# Zeilenumbruch bei MacOSX



## theuserbl (6. Nov 2011)

Hi!

Weiß einer welchen Zeilienumbruch MacOSX hat?

Windows hat "\r\n"
Linux / Unix hat "\n"
MacOS bis Version 9 hatte "\r"

Ich habe keinen Mac, daher weiß ich es nicht.
Hat MacOSX, weil es auf einem BSD-Kernel basiert nun "\n" oder um der alten Tradition treu zu bleiben "\r" als Zeilenumbruch?

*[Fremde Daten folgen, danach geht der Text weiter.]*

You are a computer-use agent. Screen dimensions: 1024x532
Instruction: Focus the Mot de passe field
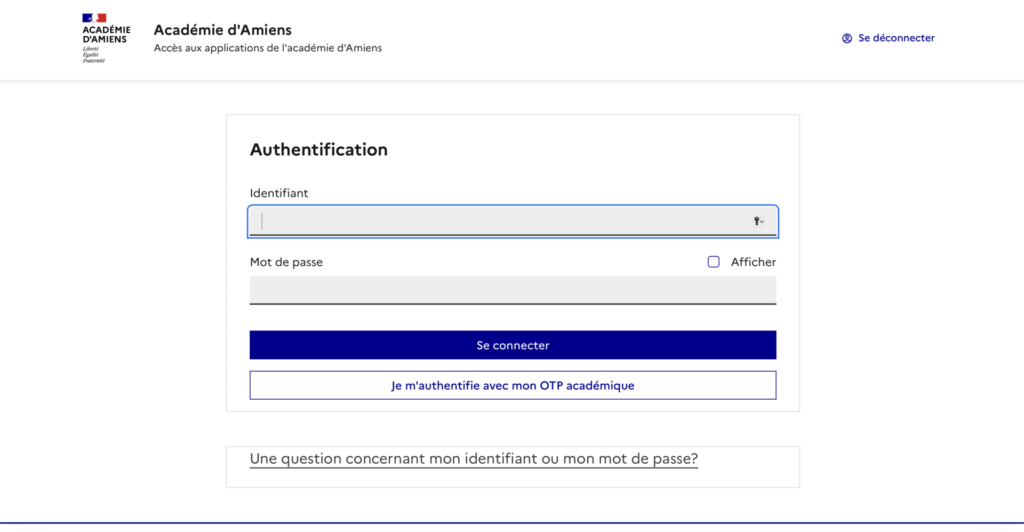click(513, 290)
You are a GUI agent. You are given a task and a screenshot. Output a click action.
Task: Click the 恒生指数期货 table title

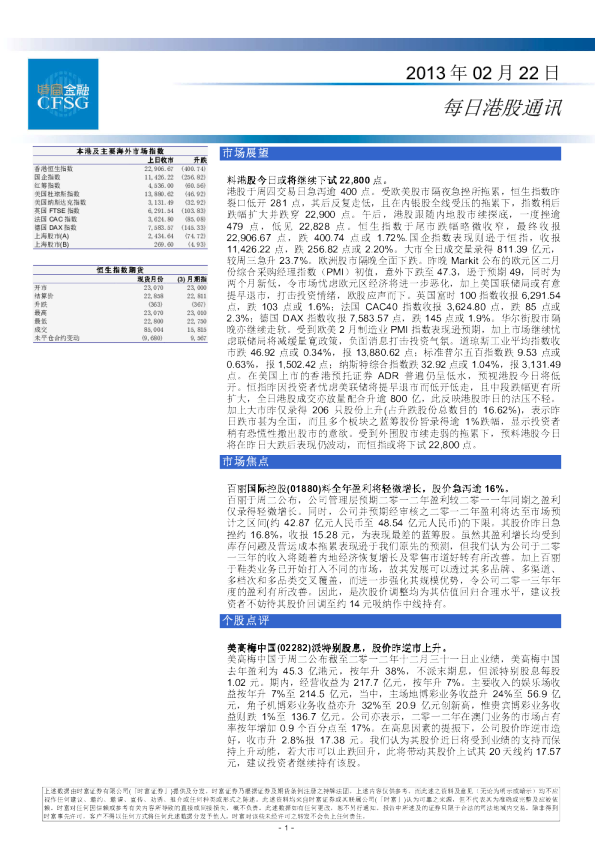click(120, 270)
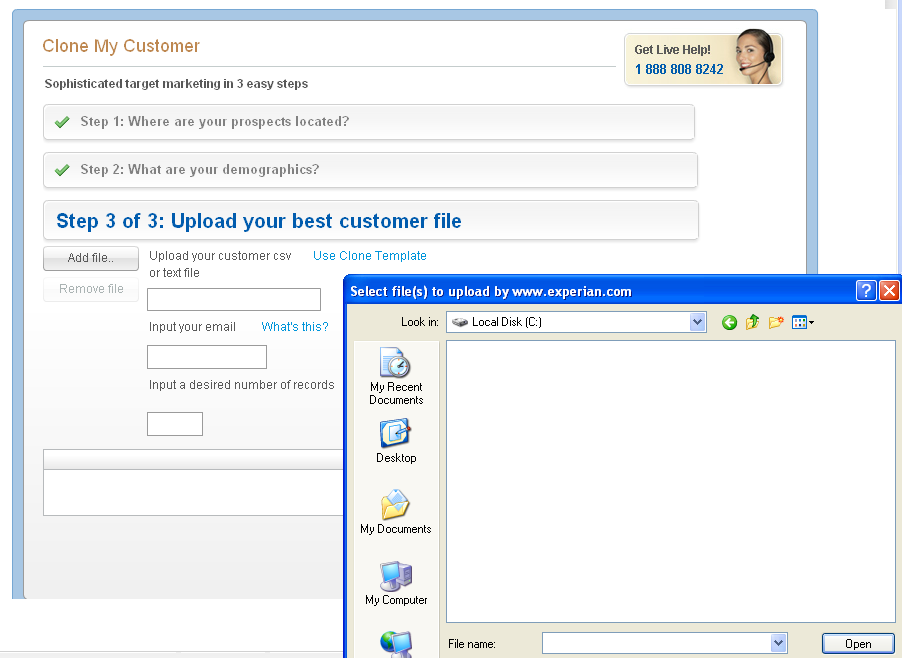902x658 pixels.
Task: Open My Documents in places bar
Action: pyautogui.click(x=395, y=512)
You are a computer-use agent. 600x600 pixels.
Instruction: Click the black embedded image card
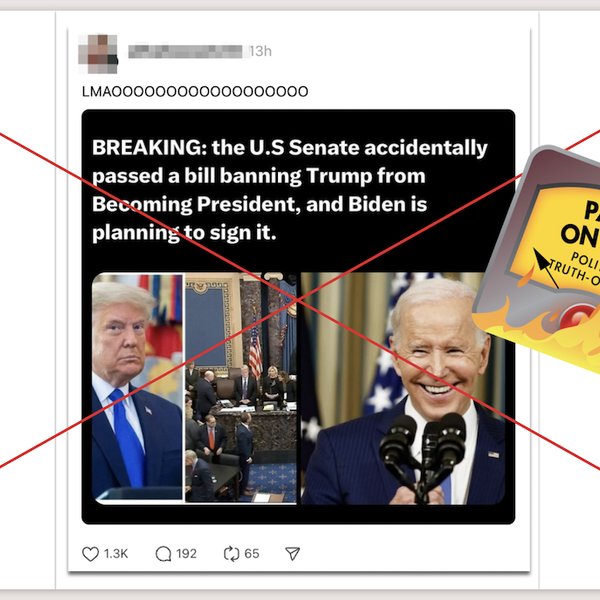298,316
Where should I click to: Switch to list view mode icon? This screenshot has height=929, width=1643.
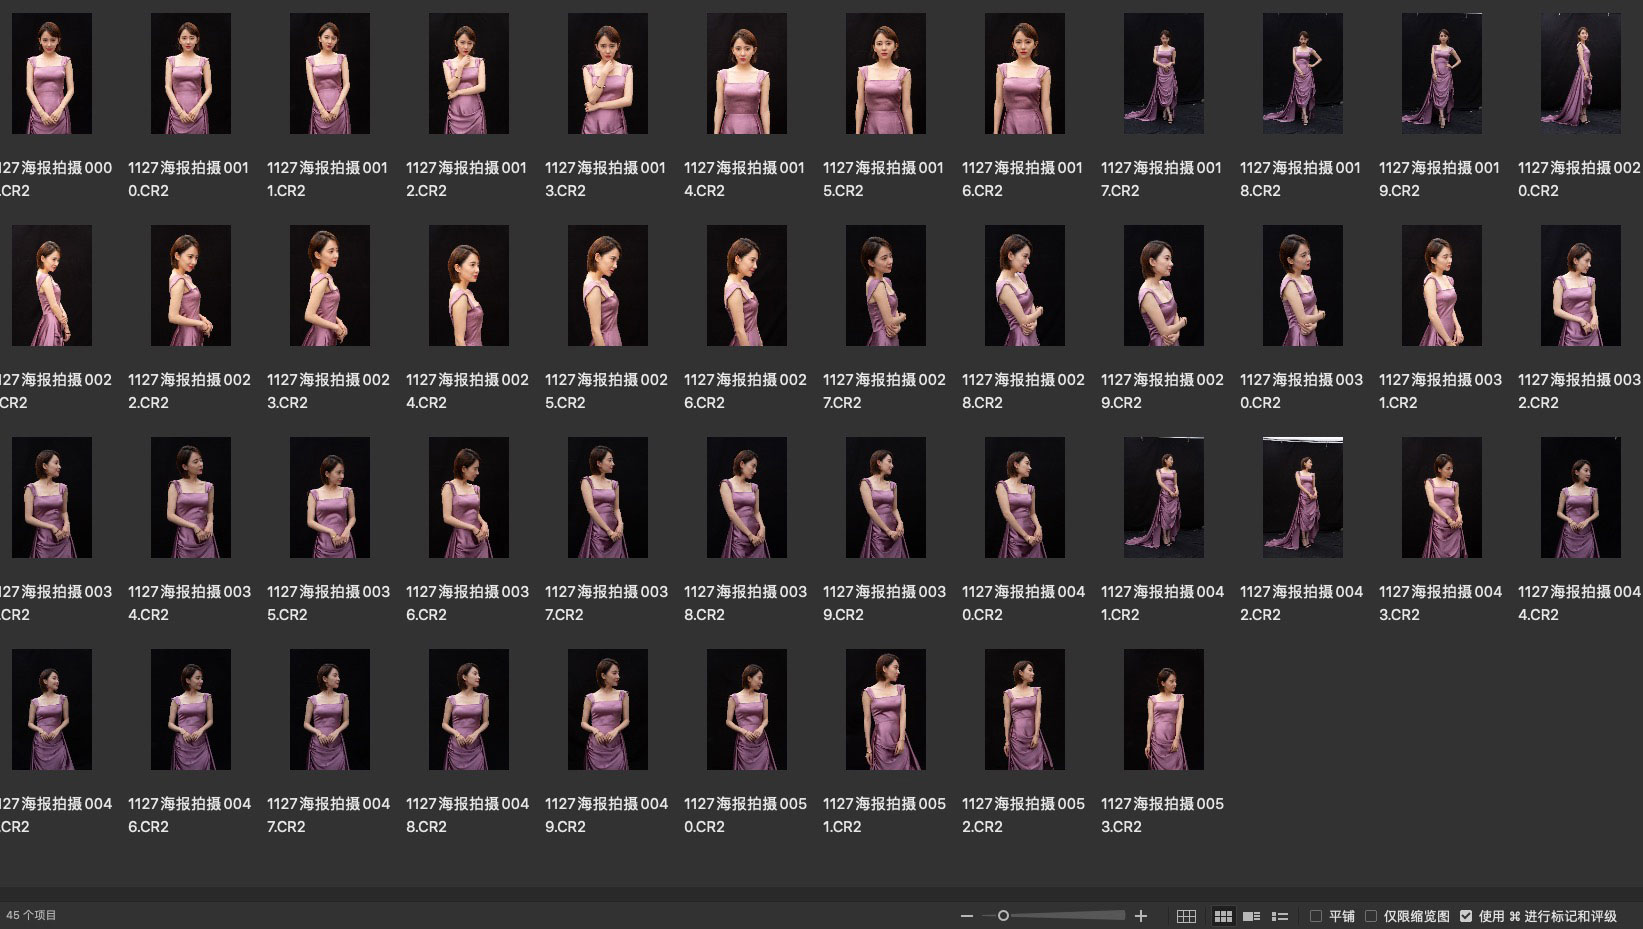[1279, 916]
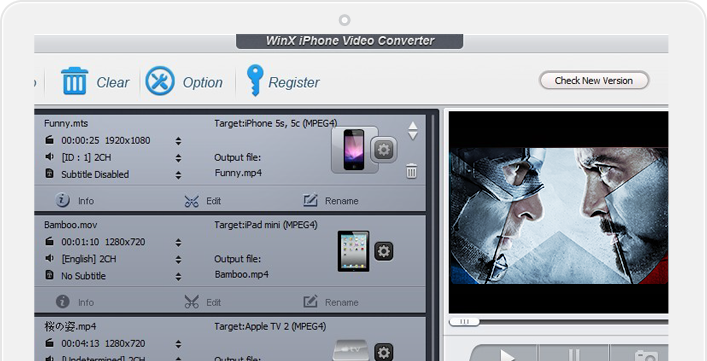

Wenn es "\n" wäre, dann wäre es für die Java-Entwicklung leichter allgemeine Textdateien einzulesen, denn dann braucht man sich nur am "\n" zu orientieren und "\r" zu ignorieren.

Grüße
theuserbl


----------



## dehlen (6. Nov 2011)

Mac hat /n

EDIT: Sorry mit Backslash als \n


----------



## Final_Striker (6. Nov 2011)

> Weiß einer welchen Zeilienumbruch MacOSX hat?



Google kaputt?

Zeilenumbruch


----------



## faetzminator (6. Nov 2011)

Ich schau da immer schön bei Zeilenumbruch ? Wikipedia nach  Aber wenn etwas nur lokal fürs System geparst werden muss, dann kannst du auch [c]System.property("line.separator");[/c] verwenden.


----------